#### Excerpt provided
The email invitation to register (ITR) that you must use includes an unsubscribe option to allow electors to make a request under the right to object to the use of their contact information for this purpose.
You should ensure that where you communicate with electors by email, you include an ‘unsubscribe’ option on all emails to allow the data subject to object to the use of their contact information for this purpose.
- 1. Regulation 93A Representation of the People (England and Wales) Regulations 2001; Regulation 93A Representation of the People (Scotland) Regulations 2001 ↩ Back to content at footnote 1
Right to be forgotten
Article 17 of the UK GDPR includes the right to be forgotten. This means that a data subject can request that you delete their information without undue delay.
The right to be forgotten does not apply when:
- processing is required for the performance of a public task (such as the maintaining of electoral registers)
- it is necessary for archiving in the public interest
For example, an elector cannot ask the ERO to remove them from old or historical electoral registers because their inclusion on that register was a result of a legal obligation on the ERO.
However, an elector may request that information collected on grounds of consent (for example, where an elector gives consent to use of their email address) is deleted or removed at any time.
The RO is required to publish notices relating to an election. These notices may include personal information relating to candidates, subscribers and agents.
A person cannot use the right to be forgotten to require that their details are removed from a statutory notice.
However, they could exercise the right to have their details removed from a notice you have published on your council website after the election, if the deadline for an election petition had passed (when the notice serves no further purpose).

#### Rows of pointing data
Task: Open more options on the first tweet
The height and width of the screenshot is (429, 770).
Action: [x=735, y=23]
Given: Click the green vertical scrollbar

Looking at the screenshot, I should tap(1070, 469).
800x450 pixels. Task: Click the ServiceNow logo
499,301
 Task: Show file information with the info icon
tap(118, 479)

...

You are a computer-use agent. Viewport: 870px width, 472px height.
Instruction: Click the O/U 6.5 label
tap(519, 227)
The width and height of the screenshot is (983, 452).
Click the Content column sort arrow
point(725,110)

#### Your goal
Repeat word for word the part of the electoral data guidance that begins with the words containing "The right to be forgotten does" and ends with "a statutory notice.".

#### Output of the task
The right to be forgotten does not apply when:
- processing is required for the performance of a public task (such as the maintaining of electoral registers)
- it is necessary for archiving in the public interest
For example, an elector cannot ask the ERO to remove them from old or historical electoral registers because their inclusion on that register was a result of a legal obligation on the ERO.
However, an elector may request that information collected on grounds of consent (for example, where an elector gives consent to use of their email address) is deleted or removed at any time.
The RO is required to publish notices relating to an election. These notices may include personal information relating to candidates, subscribers and agents.
A person cannot use the right to be forgotten to require that their details are removed from a statutory notice.